* _WHAT THIS TASK INVOLVES_: Copy every entry. Do not alter a single word.

-----

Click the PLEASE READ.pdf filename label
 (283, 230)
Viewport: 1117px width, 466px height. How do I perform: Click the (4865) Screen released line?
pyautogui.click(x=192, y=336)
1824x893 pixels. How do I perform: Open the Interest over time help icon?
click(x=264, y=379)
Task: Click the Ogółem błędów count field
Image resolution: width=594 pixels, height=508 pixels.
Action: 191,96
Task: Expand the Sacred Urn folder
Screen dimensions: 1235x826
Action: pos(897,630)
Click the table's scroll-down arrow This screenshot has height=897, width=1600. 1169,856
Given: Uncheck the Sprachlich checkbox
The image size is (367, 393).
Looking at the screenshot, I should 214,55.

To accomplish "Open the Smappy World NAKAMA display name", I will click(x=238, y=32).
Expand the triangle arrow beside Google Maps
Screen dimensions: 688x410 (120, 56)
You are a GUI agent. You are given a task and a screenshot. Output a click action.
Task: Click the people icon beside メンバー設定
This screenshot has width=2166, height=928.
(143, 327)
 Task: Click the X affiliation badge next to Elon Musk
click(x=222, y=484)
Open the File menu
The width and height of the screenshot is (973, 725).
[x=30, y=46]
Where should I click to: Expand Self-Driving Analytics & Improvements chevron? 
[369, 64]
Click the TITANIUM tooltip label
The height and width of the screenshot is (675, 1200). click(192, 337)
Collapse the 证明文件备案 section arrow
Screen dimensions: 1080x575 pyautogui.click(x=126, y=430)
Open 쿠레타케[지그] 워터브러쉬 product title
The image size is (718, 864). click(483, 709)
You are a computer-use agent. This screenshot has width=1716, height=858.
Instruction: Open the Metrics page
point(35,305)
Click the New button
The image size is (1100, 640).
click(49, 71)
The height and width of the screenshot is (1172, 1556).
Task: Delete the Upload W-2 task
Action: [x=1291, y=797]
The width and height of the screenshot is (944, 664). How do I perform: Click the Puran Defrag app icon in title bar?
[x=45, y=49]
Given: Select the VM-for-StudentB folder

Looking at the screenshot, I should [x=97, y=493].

-----

* _SOLUTION_:
Click the PLEASE READ.pdf filename label
 (283, 230)
Viewport: 1117px width, 466px height. How do I perform: Click the (4865) Screen released line?
pyautogui.click(x=192, y=336)
1824x893 pixels. How do I perform: Open the Interest over time help icon?
click(x=264, y=379)
Task: Click the Ogółem błędów count field
Image resolution: width=594 pixels, height=508 pixels.
Action: 191,96
Task: Expand the Sacred Urn folder
Screen dimensions: 1235x826
Action: pos(897,630)
Click the table's scroll-down arrow This screenshot has height=897, width=1600. 1169,856
Given: Uncheck the Sprachlich checkbox
The image size is (367, 393).
Looking at the screenshot, I should 214,55.

To accomplish "Open the Smappy World NAKAMA display name", I will click(x=238, y=32).
Expand the triangle arrow beside Google Maps
Screen dimensions: 688x410 (120, 56)
You are a GUI agent. You are given a task and a screenshot. Output a click action.
Task: Click the people icon beside メンバー設定
This screenshot has width=2166, height=928.
(143, 327)
 Task: Click the X affiliation badge next to Elon Musk
click(x=222, y=484)
Open the File menu
The width and height of the screenshot is (973, 725).
[x=30, y=46]
Where should I click to: Expand Self-Driving Analytics & Improvements chevron? 
[369, 64]
Click the TITANIUM tooltip label
The height and width of the screenshot is (675, 1200). click(192, 337)
Collapse the 证明文件备案 section arrow
Screen dimensions: 1080x575 pyautogui.click(x=126, y=430)
Open 쿠레타케[지그] 워터브러쉬 product title
The image size is (718, 864). click(483, 709)
You are a computer-use agent. This screenshot has width=1716, height=858.
Instruction: Open the Metrics page
point(35,305)
Click the New button
The image size is (1100, 640).
click(49, 71)
The height and width of the screenshot is (1172, 1556).
Task: Delete the Upload W-2 task
Action: [x=1291, y=797]
The width and height of the screenshot is (944, 664). How do I perform: Click the Puran Defrag app icon in title bar?
[x=45, y=49]
Given: Select the VM-for-StudentB folder

Looking at the screenshot, I should [x=97, y=493].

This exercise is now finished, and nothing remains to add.